Among the other violations were:
_Fiorello participated in actions by the medication committee that involved drugs on the state’s formulary, including Pfizer products, at a time he had a financial relationship with Pfizer.

_ He accepted $3,500 in honoraria from Pfizer for attending meetings of its advisory board in 1998, 2000 and 2001.

_ As a former preceptor for Duquesne University’s pharmacy student internship program between 2000 and 2003, Fiorello received $2,400 for mentoring the interns on state time without his supervisor’s knowledge.

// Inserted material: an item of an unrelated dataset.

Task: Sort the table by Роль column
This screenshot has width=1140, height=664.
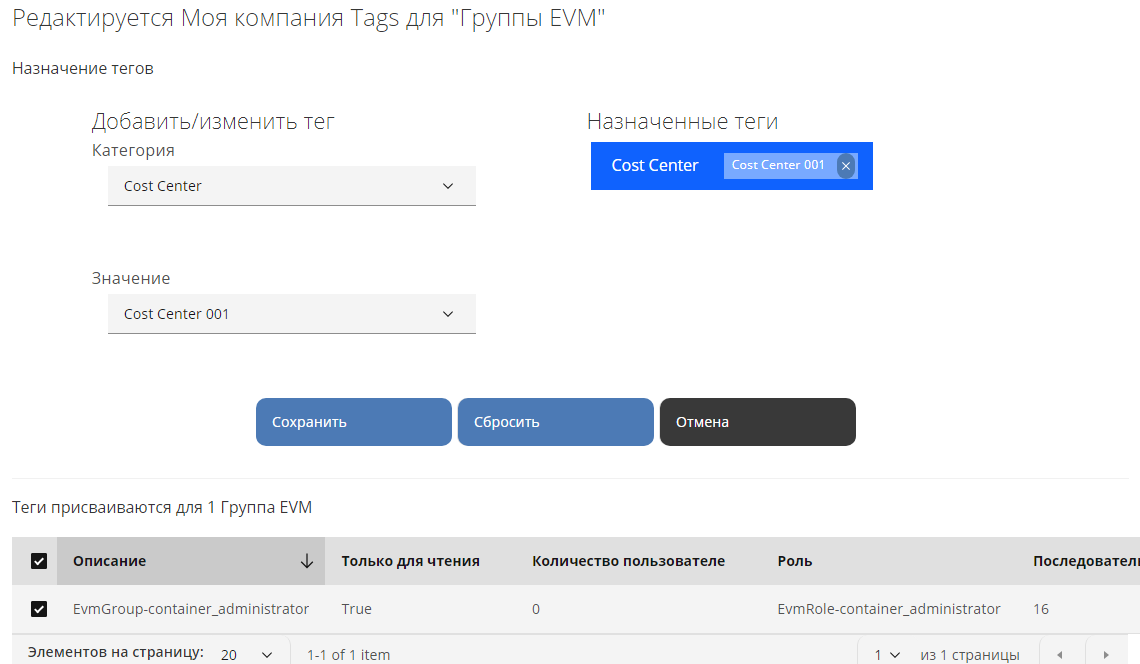Action: (794, 561)
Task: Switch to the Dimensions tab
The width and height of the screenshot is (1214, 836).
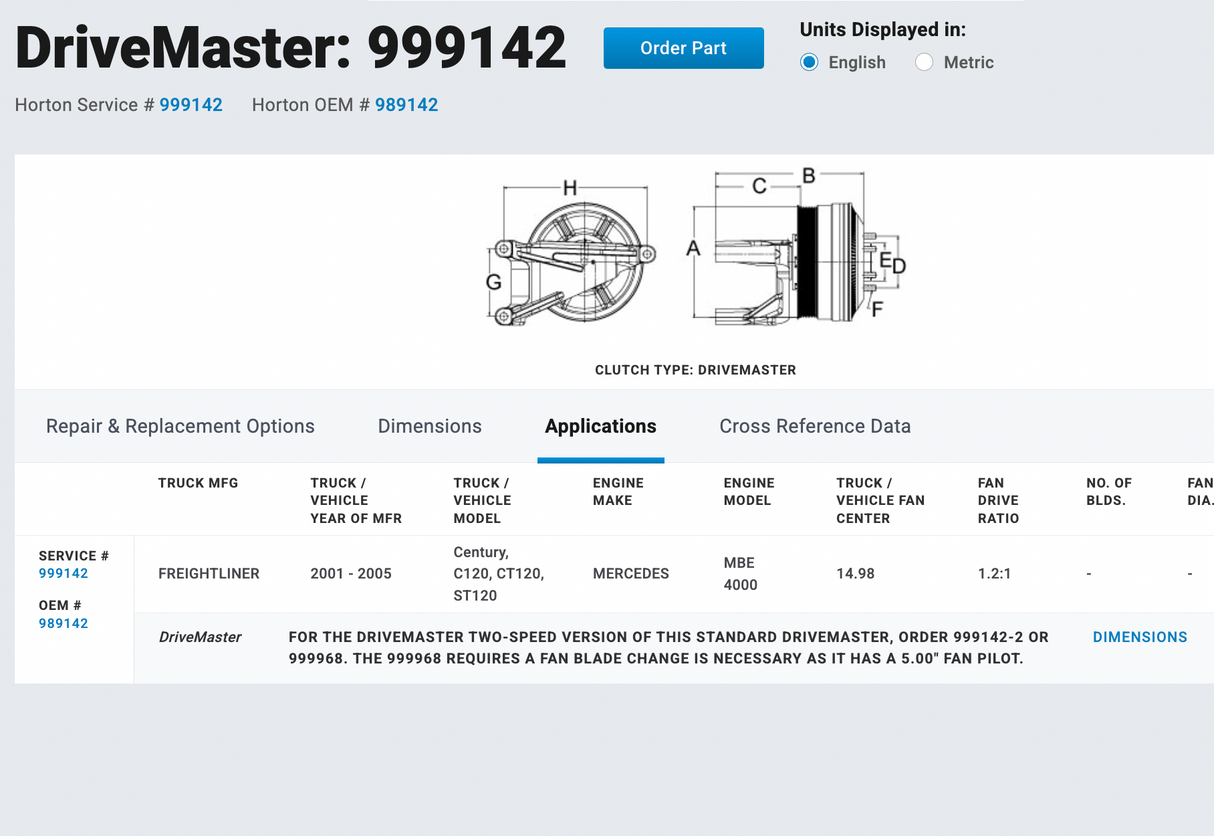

_ He accepted a $2,000 honorarium from another drug maker, Janssen Pharmaceutica Products, for participating in a 2002 state Department of Corrections conference that Janssen sponsored.

_ He received a $1,000 honorarium for helping to produce a CD-ROM that Pfizer sponsored through the University of Kentucky in 2000.
Fiorello, 58, whose state salary was $82,310 last year, declined to be interviewed Thursday but apologized for violating the ethics law in a written statement. The 16-year veteran of the department said he accepted the commission’s conclusions, “although I do not necessarily agree with the findings.”

Fiorello said he has been a pharmacist in the state mental hospital system for more than 16 years. He said he was instrumental in developing the state’s current pharmaceutical purchasing contract, which he said has saved taxpayers millions of dollars through reduced prices for drugs used by state hospitals.

“Money has not been the motivating factor in my activities,” he said. “My activities have always been primarily for the best interests of our patients with mental illness and the profession of pharmacy.”

The commission received Fiorello’s check to cover the $27,268.50 fine on Thursday, Contino said.
Spokesmen for the Public Welfare Department and the attorney general’s office said they were reviewing the 101-page report.